Rebelianci to terroryści, oni wywołali tam wojnę, oni używają własnych dzieci jako tarcz z nadzieją, że wojska Al'Assada nie będą do nich strzelać. Z Assadem nie było im źle, jedyne co im nie pasowało to, że nie został wybrany w demokratycznych wyborach, nasłuchali się o demokracji i jej zachcieli nie wiedząc na czym polega. Porównajcie sobie Syrię przed wojną z Polską teraz. To wina Tuska xdd
Jakoś niezbyt lubię te komentarze robione dla superstacji , nie dość, że krótkie i nudne, to jeszcze robione chyba dla przeciętnych telewidzów... Szyici walczą z sunnitami? Kolonko chyba lekcji nie odrobił. Rządzi mniejszość religijna jaką są Alawici, którzy są dość normalni jak na muzułmanów, a wyrżnąć ich chce większość sunnicka, która się domaga państwa wyznaniowego itd. Chociaż tak de facto to większość tych "rebeliantów" to są po prostu najemnicy opłacani przez zachód.
piwa nie ma.
Mówcie co chcecie, ale Rosja, tak samo jak Związek Radziecki, potrafi wspierać swoich do takiego stopnia, że po prostu trudno przegrać konflikt. Przykłady? Proszę bardzo:
-Chiny i zwycięstwo komunizmu - wsparcie Związku
-Wietnam - wsparcie Związku
-Wojna Jom Kippur (Egipt) - wsparcie Związku (uważa się, że to Izrael wygrał ten konflikt, ale nie wiem jak utracenie półwyspu Synaj na rzecz Egiptu w ciągu paru dni można nazwać zwycięstwem)
-Osetia Południowa - wsparcie Rosji
Teraz jest Syria i nie sądzę, żeby Asad przegrał, szczególnie, że Hezbollah go wspiera, no chyba, że "nigger king" wyśle potężny korpus ekspedycyjny, wtedy oczywiście Asad przegra
Dobrze, że chociaż Rosja i Chiny dozbrajają Assada. Niech rozniesie te pie**olone rebelianckie ścierwa w pył. Chociaż słyszałem, że rebelianci mają pomoc ze strony Izraela.

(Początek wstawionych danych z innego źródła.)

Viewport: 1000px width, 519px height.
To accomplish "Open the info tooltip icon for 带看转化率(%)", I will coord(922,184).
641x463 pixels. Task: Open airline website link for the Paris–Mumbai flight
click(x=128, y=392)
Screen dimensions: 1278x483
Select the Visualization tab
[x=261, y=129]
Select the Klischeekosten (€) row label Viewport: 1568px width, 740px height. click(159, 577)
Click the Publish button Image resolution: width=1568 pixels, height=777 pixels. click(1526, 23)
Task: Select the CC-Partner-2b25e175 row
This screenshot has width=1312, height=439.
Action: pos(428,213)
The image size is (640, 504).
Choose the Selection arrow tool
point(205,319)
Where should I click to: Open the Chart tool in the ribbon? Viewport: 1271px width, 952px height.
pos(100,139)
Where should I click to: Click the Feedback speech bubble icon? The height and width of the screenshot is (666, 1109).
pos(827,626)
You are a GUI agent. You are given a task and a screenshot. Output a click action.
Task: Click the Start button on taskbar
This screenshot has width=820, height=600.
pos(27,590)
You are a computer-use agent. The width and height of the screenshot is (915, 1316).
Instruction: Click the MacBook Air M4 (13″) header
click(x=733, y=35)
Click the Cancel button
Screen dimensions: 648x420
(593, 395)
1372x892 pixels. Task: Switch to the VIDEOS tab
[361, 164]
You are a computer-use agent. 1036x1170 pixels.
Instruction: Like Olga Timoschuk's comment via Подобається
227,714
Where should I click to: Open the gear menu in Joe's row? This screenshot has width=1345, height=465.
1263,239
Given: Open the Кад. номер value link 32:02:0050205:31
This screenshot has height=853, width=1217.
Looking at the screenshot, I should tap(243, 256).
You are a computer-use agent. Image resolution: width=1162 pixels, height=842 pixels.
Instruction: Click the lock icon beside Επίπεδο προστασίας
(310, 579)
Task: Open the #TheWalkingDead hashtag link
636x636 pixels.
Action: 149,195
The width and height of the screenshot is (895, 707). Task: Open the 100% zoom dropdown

A tak odnośnie tematu to wnerwiają mnie Polscy raperzy (OSTR i Hades - 600 dni), którzy śpiewają mocno trzymając stronę pieprzonych rebeliantów. A już najbardziej wnerwiają mnie słowa jednego z rebelianckich lekarzy pod koniec kawałka, że żadne z państw im nie chce pomóc. Sami zaczeli, a teraz narzekają, że nikt nie chce się włączyć w ich własny konflikt. Niech giną w gównie, którego sami narobili !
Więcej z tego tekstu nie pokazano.